53rd AIAA/SAE/ASEE Joint Propulsion Conference

Publication Year:
2017
Usage 3
Abstract Views 3
Repository URL:
http://scholarsmine.mst.edu/mec_aereng_facwork/3670
DOI:
10.2514/6.2017-4756
Author(s):
Mundahl, Alex J.; Berg, Steven P.; Rovey, Joshua L.; Huang, Ming; Woelk, Klaus; Wagle, Durgesh V.; Baker, Gary
Publisher(s):
American Institute of Aeronautics and Astronautics (AIAA)
Tags:
Aerospace Engineering; Chemistry
conference paper description
A deep eutectic 1:2 molar ratio mixture of choline-nitrate and glycerol [Cho][NO3] - glycerol is investigated as a fuel component in a binary mixture propellant for multi-mode micropropulsion. Specifically, binary mixtures of the novel ionic liquid fuel with hydroxyl-ammonium nitrate (HAN) and ammonium nitrate (AN) are considered and compared against our previously investigated propellant [Emim][EtSO4]-HAN. Chemical rocket performance simulations predict this new propellant to have higher performance (280 vs. 250 sec specific impulse) at lower combustion temperature (1300 vs. 1900K), relaxing catalyst melting temperature requirements and making it a promising alternative. Qualitative experimental investigation of synthesized propellants on a hot plate in atmosphere indicate the AN mixtures are significantly less reactive, and are therefore not investigated further.

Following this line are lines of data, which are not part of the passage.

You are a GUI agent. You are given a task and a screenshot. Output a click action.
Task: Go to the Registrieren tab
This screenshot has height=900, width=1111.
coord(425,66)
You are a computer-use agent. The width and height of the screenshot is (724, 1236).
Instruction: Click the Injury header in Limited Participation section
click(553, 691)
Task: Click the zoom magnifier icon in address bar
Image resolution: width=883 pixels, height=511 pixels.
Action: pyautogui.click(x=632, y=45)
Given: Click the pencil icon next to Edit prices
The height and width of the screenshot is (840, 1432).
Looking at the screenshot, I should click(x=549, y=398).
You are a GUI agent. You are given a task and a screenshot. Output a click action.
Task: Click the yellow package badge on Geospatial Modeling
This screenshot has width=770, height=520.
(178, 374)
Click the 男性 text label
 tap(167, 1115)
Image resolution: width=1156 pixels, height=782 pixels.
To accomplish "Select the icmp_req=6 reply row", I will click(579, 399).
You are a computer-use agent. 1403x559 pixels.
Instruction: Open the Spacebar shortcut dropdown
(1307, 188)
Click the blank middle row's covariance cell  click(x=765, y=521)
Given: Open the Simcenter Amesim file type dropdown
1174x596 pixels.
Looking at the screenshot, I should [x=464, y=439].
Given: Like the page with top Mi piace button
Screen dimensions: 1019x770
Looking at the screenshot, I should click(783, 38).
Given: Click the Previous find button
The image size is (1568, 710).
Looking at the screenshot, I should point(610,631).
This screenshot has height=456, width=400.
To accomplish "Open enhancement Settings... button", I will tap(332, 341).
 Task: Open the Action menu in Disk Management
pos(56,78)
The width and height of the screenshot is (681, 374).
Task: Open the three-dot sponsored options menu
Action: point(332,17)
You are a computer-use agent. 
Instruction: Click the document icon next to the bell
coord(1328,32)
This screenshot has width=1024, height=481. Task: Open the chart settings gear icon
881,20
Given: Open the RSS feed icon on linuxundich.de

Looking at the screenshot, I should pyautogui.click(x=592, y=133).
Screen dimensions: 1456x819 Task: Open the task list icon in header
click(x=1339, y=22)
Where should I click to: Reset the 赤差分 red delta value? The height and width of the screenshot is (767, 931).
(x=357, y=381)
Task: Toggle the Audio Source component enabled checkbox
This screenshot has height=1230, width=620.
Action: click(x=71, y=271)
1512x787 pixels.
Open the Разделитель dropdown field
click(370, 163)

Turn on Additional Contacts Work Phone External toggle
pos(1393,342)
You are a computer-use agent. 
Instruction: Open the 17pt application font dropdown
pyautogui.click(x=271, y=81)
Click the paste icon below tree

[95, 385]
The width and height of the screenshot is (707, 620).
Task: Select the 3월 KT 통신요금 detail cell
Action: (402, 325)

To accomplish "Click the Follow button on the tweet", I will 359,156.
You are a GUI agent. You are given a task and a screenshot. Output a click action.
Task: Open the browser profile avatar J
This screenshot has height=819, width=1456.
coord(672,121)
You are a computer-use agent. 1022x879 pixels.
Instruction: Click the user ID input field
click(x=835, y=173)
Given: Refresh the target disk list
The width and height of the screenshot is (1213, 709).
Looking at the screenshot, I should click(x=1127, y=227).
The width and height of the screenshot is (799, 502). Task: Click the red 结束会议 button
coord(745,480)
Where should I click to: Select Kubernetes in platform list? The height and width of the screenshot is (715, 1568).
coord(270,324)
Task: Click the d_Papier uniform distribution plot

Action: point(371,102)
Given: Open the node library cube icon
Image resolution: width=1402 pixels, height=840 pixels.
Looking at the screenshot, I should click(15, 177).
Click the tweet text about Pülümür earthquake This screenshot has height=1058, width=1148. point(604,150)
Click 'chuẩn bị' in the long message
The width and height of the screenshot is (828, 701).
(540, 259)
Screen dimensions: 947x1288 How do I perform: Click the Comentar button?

Quantitative reactivity studies using a microreactor indicate that both 65:35% and 80:20% by mass [Cho][NO3] - glycerol to HAN propellants have a decomposition temperature 26-88% higher than [Emim][EtSO4]-HAN, depending on the catalyst material. Additionally, the decomposition rate (or self-heating rate) was 2 to 17 times slower for [Cho][NO3] - glycerol - HAN on titanium and platinum catalysts, but the 65:35% propellant decomposition rate was approximately 10 °C/s (37%) faster on rhenium. It was also observed that propellants with the novel ionic liquid fuel contain endothermic reaction steps, and therefore higher input heat flux was required to maintain a temperature rise. Overall the results indicate [Emim][EtSO4]-HAN with platinum catalyst is still most promising as a multi-mode micropropulsion propellant.